I sat down and really looked at my life. I reviewed everything, from my relationships, to my career, to my money situation- and in that moment the rose-tinted glasses were taken off- I had to call myself out on my own BS, and get honest and ask myself some honest and empowering questions;
- How do I feel about my current situation?
- How could these situations and current reality actually be happening for my highest good?
- Who is in control of my life? Who is in control of my thoughts?
- What do I need to let go of in order to transform and use all of these wounds as a gift?
- What was the lesson in these situations-what did they teach me?
- Where in my life had I been self-sabotaging, and letting myself down?
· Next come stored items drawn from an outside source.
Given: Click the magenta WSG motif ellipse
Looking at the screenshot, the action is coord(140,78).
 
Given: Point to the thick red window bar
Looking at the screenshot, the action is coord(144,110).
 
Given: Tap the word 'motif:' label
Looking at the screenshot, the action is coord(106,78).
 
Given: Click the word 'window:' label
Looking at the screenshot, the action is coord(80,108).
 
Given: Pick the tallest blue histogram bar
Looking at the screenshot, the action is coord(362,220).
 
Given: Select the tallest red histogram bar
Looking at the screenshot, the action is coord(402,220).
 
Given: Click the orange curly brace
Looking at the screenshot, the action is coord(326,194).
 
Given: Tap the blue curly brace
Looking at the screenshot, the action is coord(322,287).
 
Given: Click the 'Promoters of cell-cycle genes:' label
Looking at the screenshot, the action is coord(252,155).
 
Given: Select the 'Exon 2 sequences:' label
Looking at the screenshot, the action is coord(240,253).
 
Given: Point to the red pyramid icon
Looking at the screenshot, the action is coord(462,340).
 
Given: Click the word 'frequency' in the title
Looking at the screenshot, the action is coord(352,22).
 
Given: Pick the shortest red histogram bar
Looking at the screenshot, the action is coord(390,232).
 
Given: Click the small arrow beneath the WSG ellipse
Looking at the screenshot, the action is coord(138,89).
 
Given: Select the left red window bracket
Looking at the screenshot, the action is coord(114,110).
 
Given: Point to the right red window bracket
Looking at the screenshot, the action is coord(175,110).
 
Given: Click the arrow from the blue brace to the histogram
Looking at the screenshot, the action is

I started to really review these situations and ask how I could have dealt with them in a wiser, more empowered way. What would I need to do now, to make sure I don’t have to go through these situations again? This review process has changed my life. It takes time, and there are still things that I’m working through- but healing doesn’t happen overnight. When doing this it’s advised to be as objective as possible- to almost see yourself as another person in these situations- an aspect of yourself- not your true self- but as this ‘girl who was wounded’ this helps to not become to emotionally caught up in the events, but rather to take a very honest approach as if you’re looking at your life as a witness.
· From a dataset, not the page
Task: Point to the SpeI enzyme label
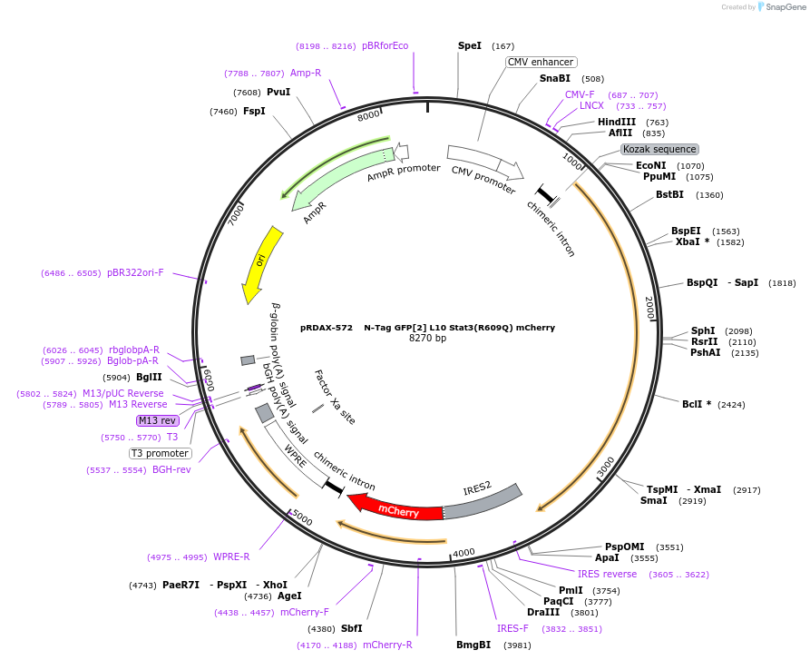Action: point(470,45)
Pray for support and start building a relationship with your inner being-ask for guidance about what you need to do to support yourself. Feel this light surround you and giving you Love and support, and trust that when you ask for help and support it will be there.
Another healing tool that I use is EFT (Emotional Freedom technique) -these beliefs are often deeply stored in our energy body and cellular memories, and they can get stuck there. EFT helps to acknowledge the issues and traumatic memories, instead of pushing them away. As you tap on specific meridian points on your body, they can be brought to the surface and released. Again, this takes time, and there may be a lot of issues to begin with, and it can feel overwhelming, but stick with it, because it has literally been a lifeline to me, and helped to shift my perspective and thinking, and I can physically feel a difference in my body after working with this.
Expression is the anti-dote to depression, and finding a way to express my feelings and share my story has also played a major role in my healing and in the hope that people who can relate to my story, will also find some hope and tolls that can help them too.
Our thoughts are so powerful- we are what we think. Our whole life is a reflection of how we think. We can either be a slave to our thoughts, or we can become the ‘Captain of our ship and the master to our souls’. We may not be able to control certain things in our lives but we can learn to master our thoughts- we can always change our thinking. Our thoughts can be our wisest teacher or our worst enemy. And if we really want to, we can use our thinking to create the life we want. Our wounds are our really our teachers. It’s the suffering that can lead to the biggest breakthroughs in our life, if we shift our perspective around it. If we can become aware of our reactions and really become honest about the situations in our life, then we can create new empowering habits and patterns, and beliefs that can transform every area of our lives, from our relationships to finding joy in life to building a dream and vision and a fulfilling life of meaning.
We are so much more powerful than we could imagine. No matter what is going on around you, you always have a choice about how you think. Decide first of all- that you are going to overcome these inner challenges. See them as a test and trust that you have everything within to overcome it. You must trust and know that you can and will achieve inner peace and freedom. I promise you it is worth the effort. You deserve it.